One possible explanation is that Amazon, like Napster, first attempted to take down the providers (i.e. the website owners) that enabled the fraudulent review process. While that was successful, Amazon likely realized that it was insufficient because the individual reviewers would easily migrate to sites like Fiverr to continue their activities. So, Amazon was forced to file suit against the individual users.
At the same time, Amazon did not include Fiverr as a named defendant because it is more likely to get Fiverr’s cooperation in providing the identities of the unnamed defendants, and, because Fiverr is a legitimate global online marketplace offering tasks and services- in sharp contrast to the defendants in the prior Amazon lawsuit that operated sites and companies for the sole purpose of providing fraudulent Amazon reviews (and further antagonized Amazon by utilizing the Amazon logo on their sites). Additionally, as noted in the current Amazon complaint, Fiverr itself prohibits paid reviews and has tried to prevent them- again in sharp contrast to the companies in the first Amazon lawsuit, whose entire business was selling Amazon reviews.

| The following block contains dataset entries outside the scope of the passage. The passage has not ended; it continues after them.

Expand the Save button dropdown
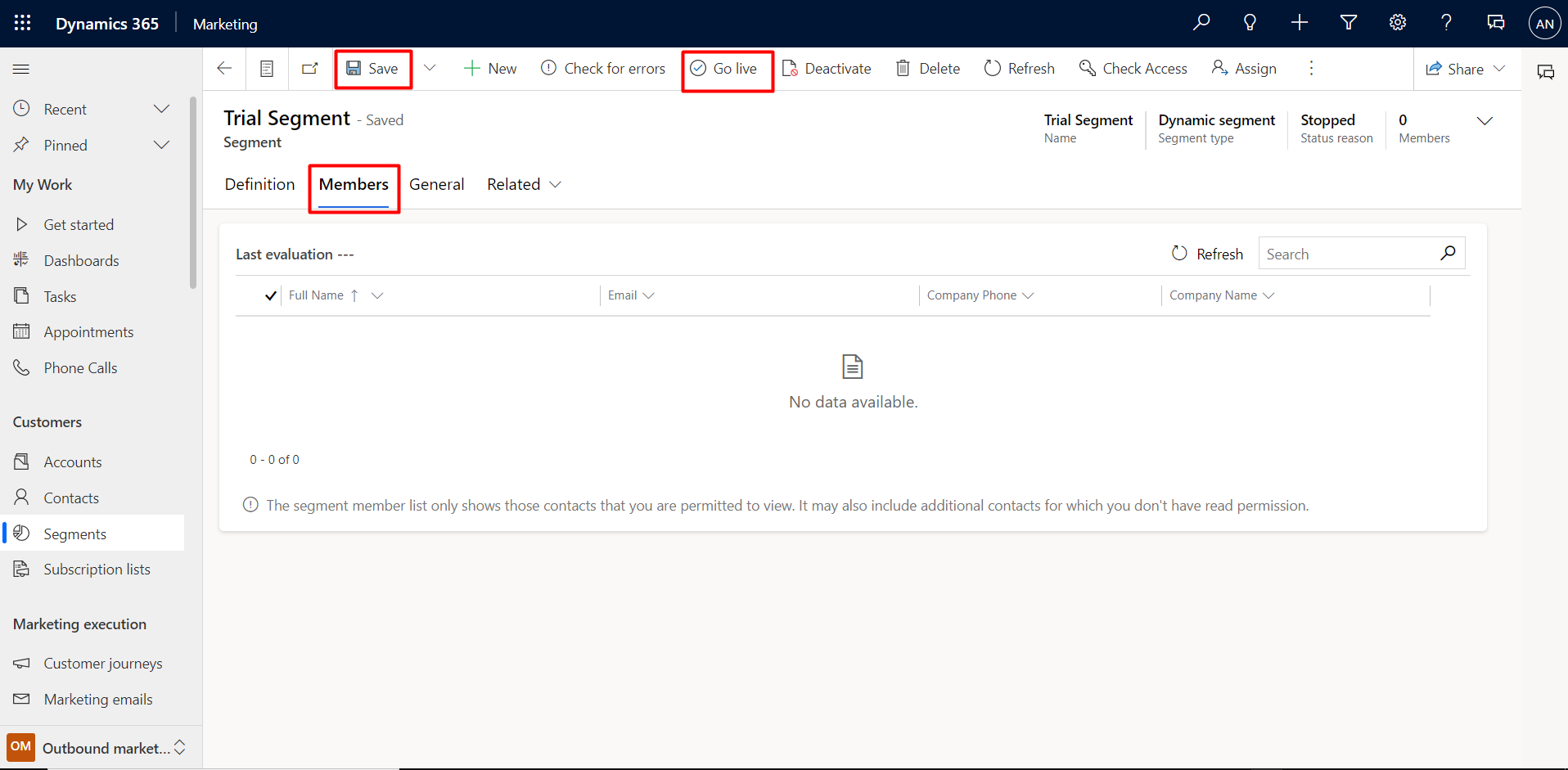The width and height of the screenshot is (1568, 770). point(430,68)
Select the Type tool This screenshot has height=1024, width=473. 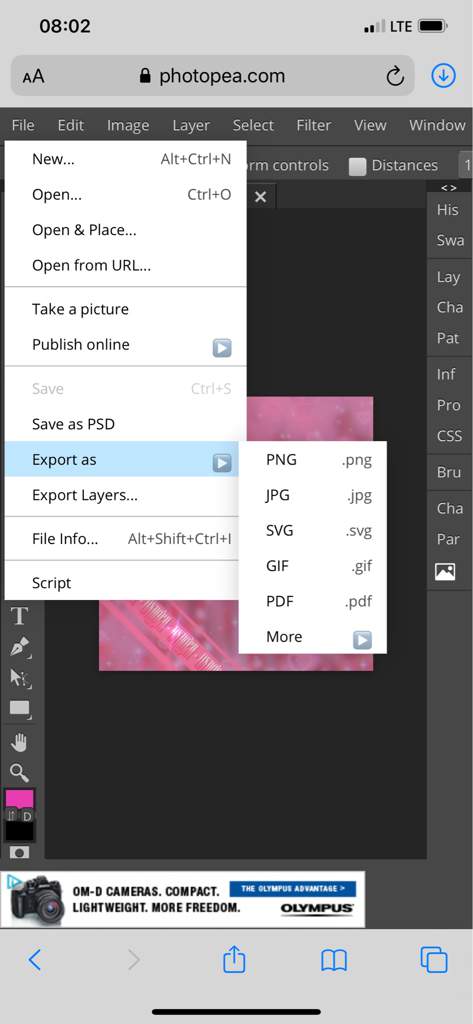click(x=20, y=616)
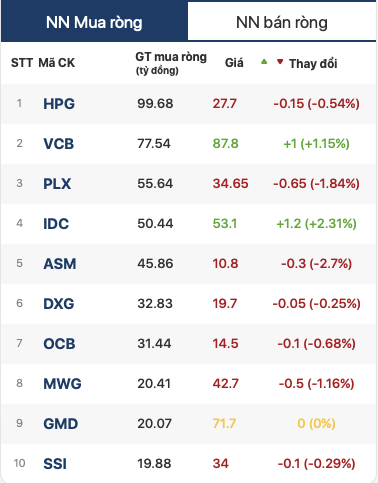Viewport: 378px width, 483px height.
Task: Select HPG net buy value 99.68
Action: pyautogui.click(x=155, y=104)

Or it may be that Amazon has embarked on a process to stop paid reviews and these are the first steps in that ongoing process. As noted in this complaint against the Fiverr sellers, the lawsuit is “the next step in a long-term effort to ensure these providers of fraudulent reviews do not offer their illicit services through other channels.” Thus, Amazon may have simply first pursued the enablers (i.e. the company websites dedicated to fraudulent reviews) and then it pursued the individual reviewers on Fiverr.
The extent to which Amazon will continue to pursue questionable reviews remains to be seen. In 2015, Amazon limited its lawsuits regarding fraudulent reviewers to paid reviewers. In 2016, we may see an assault on the groups of independent people who exchange positive reviews on Amazon (i.e. each party agrees to submit a positive review of the other’s product). This type of arrangement also violates Amazon terms and poses similar concerns to the reliance of consumers on Amazon reviews. Amazon may also question whether this prohibited practice merits attention.